А 4 февраля 1992 года подполковник Уго Чавес во главе армейской колонны выдвигается к зданию президентского дворца Мирафлорес с требованием отставки главы государства и образования правительства из числа военных и гражданских лиц, не запятнанных в коррупции. Мятеж подавляется, подполковник и его соратники оказываются за решеткой. Два года тюрем, затем политическая борьба и выборы 1998 года, на которых Чавес получает свыше 80% голосов.
Почему еще так важна несистемность, нестандартность вхождения лидера во власть? Потому что это гарантия, что лидер не станет обычным администратором уже устоявшихся интересов. Интересов, из которых подпитываются многочисленные сменяющие друг друга неразличимые партии, политики, чиновники. Поэтому такие лидеры, как Кастро, Сталин или Чавес, могли быть реформаторами, а многочисленные толпы карьерных начальников — никогда.
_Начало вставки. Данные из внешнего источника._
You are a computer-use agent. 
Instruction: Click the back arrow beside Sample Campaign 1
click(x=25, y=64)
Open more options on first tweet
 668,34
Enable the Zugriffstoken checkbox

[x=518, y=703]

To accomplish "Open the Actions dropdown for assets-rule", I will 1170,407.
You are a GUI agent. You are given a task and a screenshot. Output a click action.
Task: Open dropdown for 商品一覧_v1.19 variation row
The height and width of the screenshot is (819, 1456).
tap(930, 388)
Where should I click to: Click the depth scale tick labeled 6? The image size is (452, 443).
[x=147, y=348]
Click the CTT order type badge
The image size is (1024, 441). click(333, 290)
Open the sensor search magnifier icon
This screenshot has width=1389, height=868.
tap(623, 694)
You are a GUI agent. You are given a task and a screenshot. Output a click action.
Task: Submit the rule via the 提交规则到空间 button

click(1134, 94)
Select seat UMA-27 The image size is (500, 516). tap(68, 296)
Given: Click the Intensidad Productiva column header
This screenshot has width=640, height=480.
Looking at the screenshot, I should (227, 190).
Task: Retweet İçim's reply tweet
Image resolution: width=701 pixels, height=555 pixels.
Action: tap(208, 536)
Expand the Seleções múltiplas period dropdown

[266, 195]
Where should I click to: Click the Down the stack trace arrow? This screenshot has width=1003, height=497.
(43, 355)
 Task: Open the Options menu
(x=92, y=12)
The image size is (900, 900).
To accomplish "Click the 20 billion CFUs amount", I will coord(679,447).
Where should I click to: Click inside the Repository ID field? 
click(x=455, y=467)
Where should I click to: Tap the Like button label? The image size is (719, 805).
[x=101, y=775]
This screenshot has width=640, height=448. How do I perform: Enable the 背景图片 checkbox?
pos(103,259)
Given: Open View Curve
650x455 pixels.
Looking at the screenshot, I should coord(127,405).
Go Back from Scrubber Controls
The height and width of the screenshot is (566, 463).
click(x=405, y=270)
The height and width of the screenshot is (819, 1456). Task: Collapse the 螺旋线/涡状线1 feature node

Легенды про всемогущие банановые компании, менявшие по-своему желанию латиноамериканских президентов? Так вот, в Венесуэле эти легенды воплотились в аграрно-нефтяной олигархии, которая традиционно спонсировала две ключевые системные партии, периодически тасуя между ними приставку "правящая". И поэтому только не обязанный им Чавес смог по-настоящему пойти на ключевые для страны реформы — аграрную и нефтяную. В рамках первой, за счет крупных плантаторов он наделил землей безземельных крестьян, при этом введя государственное регулирование их использования. Что же касается нефтяной реформы, то в ее рамках Чавес разрешил ключевой вопрос о распределении ресурсной ренты. Соответственно, если раньше государство получало 16%, то президент поднял эту планку до 30%.
Последнее особенно примечательно в контексте России, где до 80% бюджета также имеют сырьевую составляющую. И в то же время сырьевая рента распределяется таким образом, что, по экспертным оценкам, вывоз капитала увеличился за последнее время до 50 миллиардов долларов в год.
Знаменитый флорентийский мыслитель, размышляя над схожими проблемами, говорил, что Правитель опирается либо на немногих, либо на народ. Чавес выбрал опору на Народ...
В свою очередь, Народ, к которому апеллирует Чавес, — это еще один вызов для Соединенных Штатов. Особенно в рамках усиливающихся революционных тенденций в мусульманских странах с проамериканскими режимами, в контексте аргентинского бунта, основа для которого имеется во всех латиноамериканских странах, и, в конечном счете, даже в связи с антиглобализмом, опытом Чиапаса и все большей активностью масс в Европе и самих Соединенных Штатах.
Так что Боливарианская Революция, которую провозгласил Чавес, может стать заразительным примером. Революция, в рамках которой Народ вовлечен в изменения, оказывается перед необходимостью отстаивать их в борьбе с враждебными, всячески оппонирующими переменам "контрреволюционными силами олигархии". И не случайно, что все эти годы отмечены для Венесуэлы постоянной борьбой — кадровой, за отдельные предприятия, структуры и участки власти, борьбой, в конечном счете, даже уличной.
Борьбой во многом парадоксальной, потому что столкновения проходят между антагонистичными кругами, использующими одни и те же знамена — знамена Народа.